DualRAG: A Dual-Process Approach to Integrate Reasoning and Retrieval for Multi-Hop Question Answering
Cheng, Rong, Liu, Jinyi, Zheng, Yan, Ni, Fei, Du, Jiazhen, Mao, Hangyu, Zhang, Fuzheng, Wang, Bo, Hao, Jianye
Multi-Hop Question Answering (MHQA) tasks permeate real-world applications, posing challenges in orchestrating multi-step reasoning across diverse knowledge domains. While existing approaches have been improved with iterative retrieval, they still struggle to identify and organize dynamic knowledge. To address this, we propose DualRAG, a synergistic dual-process framework that seamlessly integrates reasoning and retrieval.

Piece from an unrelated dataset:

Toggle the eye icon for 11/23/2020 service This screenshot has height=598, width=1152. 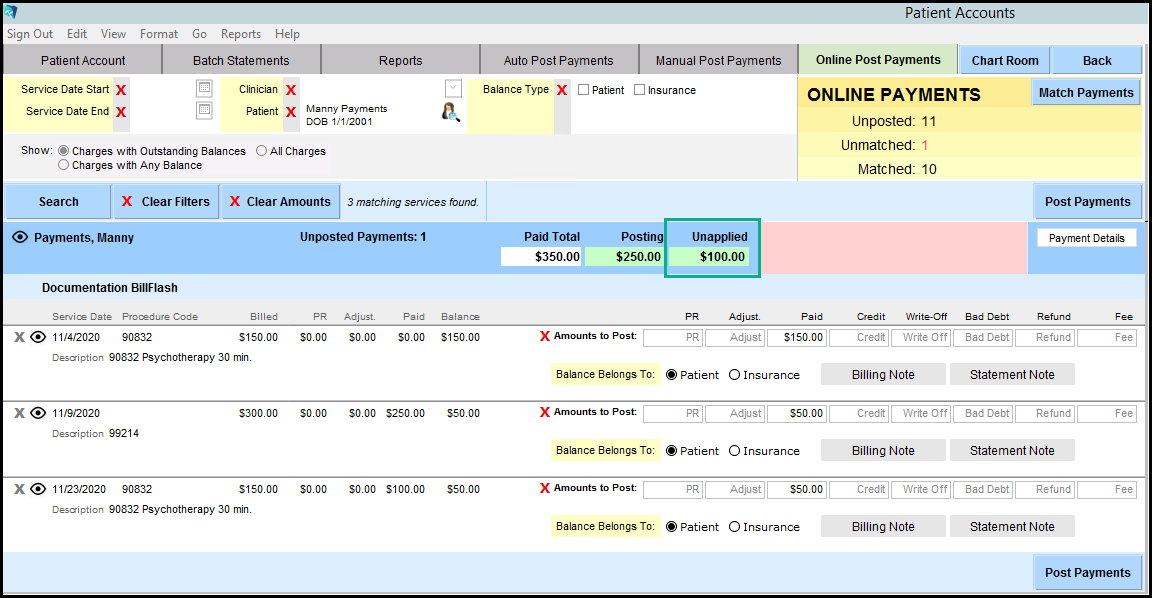click(38, 489)
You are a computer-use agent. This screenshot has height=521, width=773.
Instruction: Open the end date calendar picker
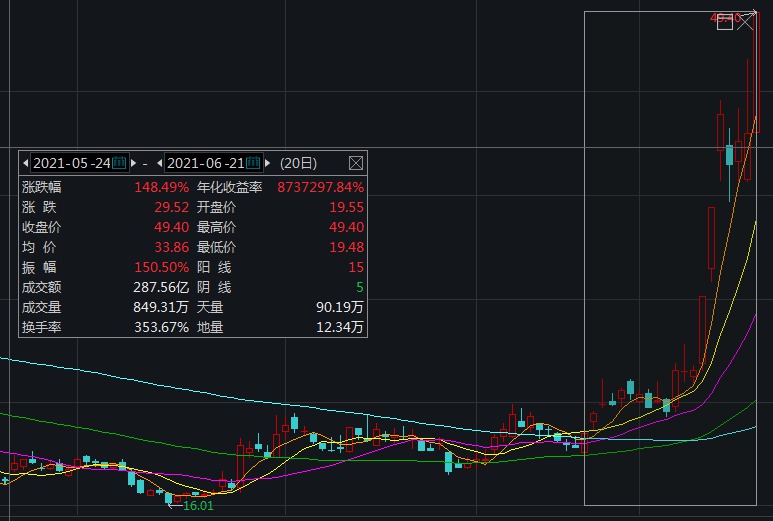[254, 163]
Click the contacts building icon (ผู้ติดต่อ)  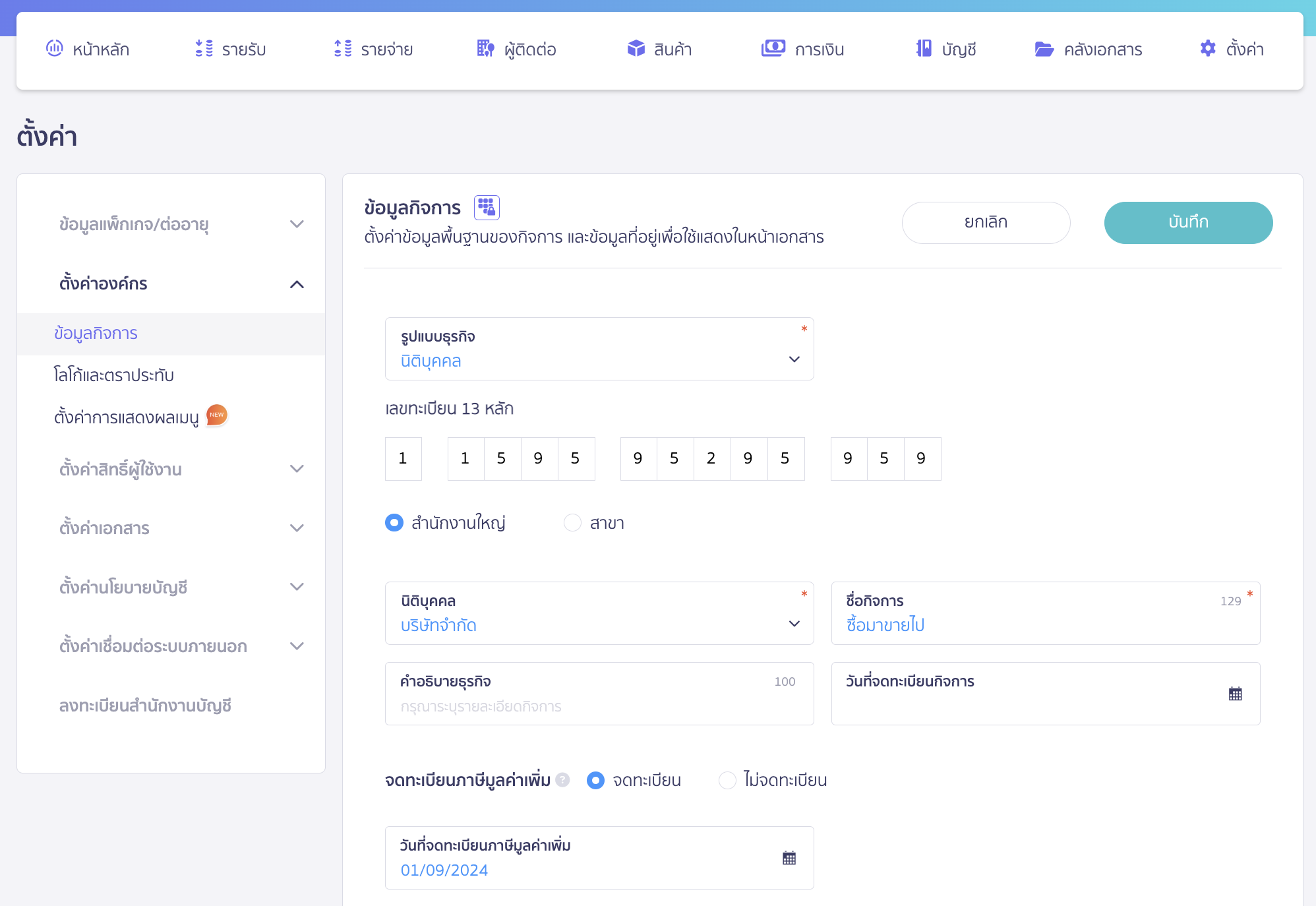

DualRAG operates through two tightly coupled processes: Reasoning-augmented Querying (RaQ) and progressive Knowledge Aggregation (pKA). They work in concert: as RaQ navigates the reasoning path and generates targeted queries, pKA ensures that newly acquired knowledge is systematically integrated to support coherent reasoning. This creates a virtuous cycle of knowledge enrichment and reasoning refinement. Through targeted fine-tuning, DualRAG preserves its sophisticated reasoning and retrieval capabilities even in smaller-scale models, demonstrating its versatility and core advantages across different scales. Extensive experiments demonstrate that this dual-process approach substantially improves answer accuracy and coherence, approaching, and in some cases surpassing, the performance achieved with oracle knowledge access. These results establish DualRAG as a robust and efficient solution for complex multi-hop reasoning tasks.